READING TEXT:

++++++++++

Leeds Good news: you can cycle from Leeds to Skipton on the flat, through superb scenery, without meeting a single car. This is all thanks to the Leeds & Liverpool Canal, a winding trans-Pennine waterway whose towpath is open to cyclists. There’s a direct path to the towpath from Leeds station.
The towpath is also known as the Aire Valley Greenway, and its surface has been upgraded greatly in recent years. (You might find some works further on are not yet complete; the unimproved towpath is fine for hybrids and cross bikes, while road cyclists can dive off onto the parallel main road.)
Saltaire (13mi) Near Shipley, the canal passes Titus Salt’s ‘model village’ of Saltaire. Built as a humane community for his millworkers, its uniform architectural style has remained unspoilt. It’s no longer a dry village, though, and Fanny’s Ale House is the finest boozer en route from Leeds to Skipton.
Bingley (15mi) The canal slowly climbs the Aire Valley through a series of locks, none more dramatic than at Bingley, where a staircase known as the ‘Five Rise’ is one of the wonders of the waterways. It’s a definite photo opportunity and, at 25 miles after Leeds, a good place to pause for a snack.

++++++++++

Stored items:
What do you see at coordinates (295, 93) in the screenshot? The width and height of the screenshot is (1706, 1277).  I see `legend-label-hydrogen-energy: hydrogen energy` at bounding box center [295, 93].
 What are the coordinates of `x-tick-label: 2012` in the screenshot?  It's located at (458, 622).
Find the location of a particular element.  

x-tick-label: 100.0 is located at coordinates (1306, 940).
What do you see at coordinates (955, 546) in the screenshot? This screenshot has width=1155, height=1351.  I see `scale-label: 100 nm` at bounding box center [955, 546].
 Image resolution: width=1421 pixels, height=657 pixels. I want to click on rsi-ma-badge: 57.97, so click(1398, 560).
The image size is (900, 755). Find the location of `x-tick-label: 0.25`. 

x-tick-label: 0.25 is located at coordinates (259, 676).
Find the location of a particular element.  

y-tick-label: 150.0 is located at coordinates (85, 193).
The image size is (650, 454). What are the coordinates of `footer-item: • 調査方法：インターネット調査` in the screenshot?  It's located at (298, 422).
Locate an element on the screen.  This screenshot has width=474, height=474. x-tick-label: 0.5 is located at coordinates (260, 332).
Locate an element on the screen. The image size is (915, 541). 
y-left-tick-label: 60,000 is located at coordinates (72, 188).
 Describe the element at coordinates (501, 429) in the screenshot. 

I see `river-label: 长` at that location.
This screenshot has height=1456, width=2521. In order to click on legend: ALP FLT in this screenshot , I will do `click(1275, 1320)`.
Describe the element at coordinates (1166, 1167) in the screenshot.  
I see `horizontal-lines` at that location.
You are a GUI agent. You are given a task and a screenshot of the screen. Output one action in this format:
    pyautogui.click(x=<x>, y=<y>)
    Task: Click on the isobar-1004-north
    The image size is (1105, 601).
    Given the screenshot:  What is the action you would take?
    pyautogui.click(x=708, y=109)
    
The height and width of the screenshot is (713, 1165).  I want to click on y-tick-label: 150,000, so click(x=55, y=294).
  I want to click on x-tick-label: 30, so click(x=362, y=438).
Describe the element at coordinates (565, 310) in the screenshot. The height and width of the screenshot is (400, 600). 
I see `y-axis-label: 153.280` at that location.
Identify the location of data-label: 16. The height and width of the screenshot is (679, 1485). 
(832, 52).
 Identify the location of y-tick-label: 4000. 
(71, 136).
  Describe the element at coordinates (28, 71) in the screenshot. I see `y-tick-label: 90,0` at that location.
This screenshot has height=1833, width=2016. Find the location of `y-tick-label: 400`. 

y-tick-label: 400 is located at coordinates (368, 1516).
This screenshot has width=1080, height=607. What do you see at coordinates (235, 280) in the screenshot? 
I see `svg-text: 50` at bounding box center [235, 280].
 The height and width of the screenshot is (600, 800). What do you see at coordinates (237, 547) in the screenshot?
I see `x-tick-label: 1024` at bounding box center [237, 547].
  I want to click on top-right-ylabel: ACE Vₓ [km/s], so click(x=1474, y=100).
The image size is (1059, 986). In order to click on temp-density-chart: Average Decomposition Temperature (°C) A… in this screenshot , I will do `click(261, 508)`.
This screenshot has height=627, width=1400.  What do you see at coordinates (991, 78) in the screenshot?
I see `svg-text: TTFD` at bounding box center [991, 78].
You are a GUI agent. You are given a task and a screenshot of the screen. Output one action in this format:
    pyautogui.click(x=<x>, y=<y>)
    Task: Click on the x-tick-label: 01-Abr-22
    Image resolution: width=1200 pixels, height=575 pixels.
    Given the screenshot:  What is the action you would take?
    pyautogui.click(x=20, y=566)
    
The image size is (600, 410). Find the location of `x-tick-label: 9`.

++++++++++

In the text on cycling from Leeds to Skipton, what other name is the canal towpath known by?

The Aire Valley Greenway.